MIREX_DATA_DIR = '/Users/dpwe/Downloads/prac09/mirex06examples'

# Read in an example soundfile.
example = 'train01'
filename = os.path.join(MIREX_DATA_DIR, example + '.wav')
y, sr = librosa.load(filename, sr=None)
print("Sample rate:", sr, "Data shape:", y.shape)
IPython.display.Audio(data=y, rate=sr)

Sample rate: 44100 Data shape: (1323000,)

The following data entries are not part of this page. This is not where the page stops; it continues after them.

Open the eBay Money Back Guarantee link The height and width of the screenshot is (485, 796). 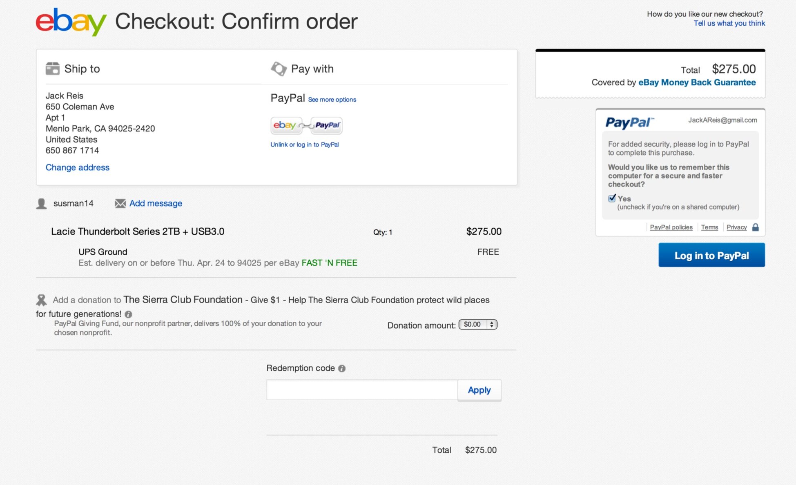697,82
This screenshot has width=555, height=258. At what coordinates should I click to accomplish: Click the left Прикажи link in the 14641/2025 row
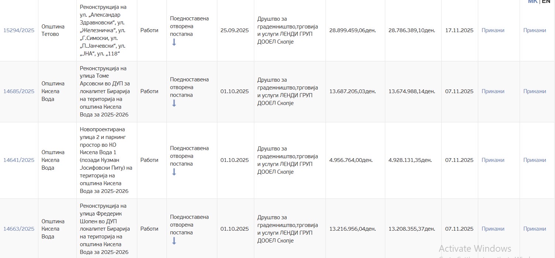pyautogui.click(x=493, y=160)
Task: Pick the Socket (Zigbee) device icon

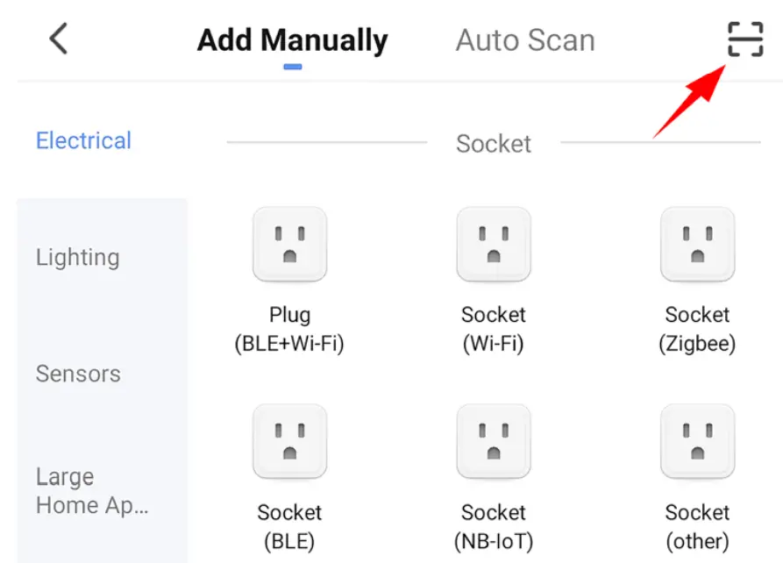Action: pyautogui.click(x=697, y=245)
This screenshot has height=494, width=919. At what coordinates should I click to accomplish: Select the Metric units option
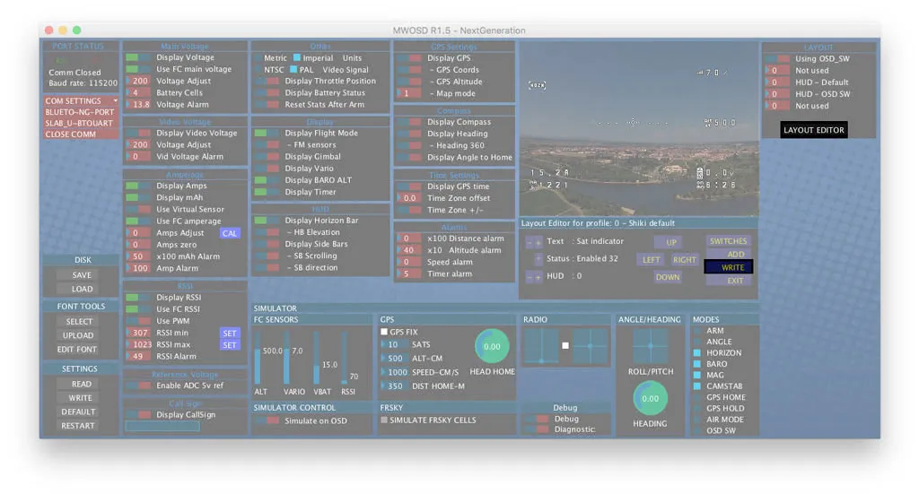[x=258, y=58]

# Calculate the "onset strength envelope", and a mel-spectrogram.
hop_length = 256
frame_rate = sr / hop_length
onset_envelope = librosa.onset.onset_strength(y=y, sr=sr, hop_length=hop_length, aggregate=np.median)
spec = librosa.logamplitude(librosa.feature.melspectrogram(y, sr=sr, n_mels=128, hop_length=hop_length))

# Plot them both.
plt.figure(figsize=(12, 8))
t_max = 10.0
librosa.display.specshow(spec, sr=sr, x_axis='time', y_axis='mel', hop_length=hop_length, cmap='jet')
plt.xlim([0, t_max * frame_rate])

onset_timebase = np.arange(onset_envelope.shape[0]) * hop_length / float(sr)
plt.plot(onset_timebase, onset_envelope)
plt.xlim([0, t_max])

# Estimate the global tempo.
tempo = librosa.beat.estimate_tempo(onset_envelope, sr=sr, hop_length=hop_length)
print('Estimated tempo: {:.2f} beats per minute'.format(tempo))
# Convert tempo estimate from bpm to frames.
tempo_frames = (60 * sr / hop_length) / tempo

# Calculate the envelope autocorrelation that is the basis of the tempo estimate, for display.
ac = librosa.autocorrelate(onset_envelope, 2 * sr // hop_length)
# BPMs corresponding to each lag in autocorrelation.
bpms = 60.0 / ((np.maximum(1.0, np.arange(ac.shape[-1]))) * hop_length / sr)
# "Perceptual weighting" of autocorrelation peaks.
lag_weighting = np.exp(-0.5*(np.log(bpms/120.0)/np.log(2.0))**2)
# Plot the illustration of the tempo estimation.
plt.plot(librosa.util.normalize(lag_weighting * ac), label='Weighted autoco')
plt.plot(lag_weighting, label='Perceptual weight')
plt.vlines([tempo_frames], 0, 1, color='r', alpha=0.75, linestyle='--', label='Tempo: {:.2f} BPM'.format(tempo))
librosa.display.time_ticks(librosa.frames_to_time(np.arange(len(ac)), sr=sr, hop_length=hop_length))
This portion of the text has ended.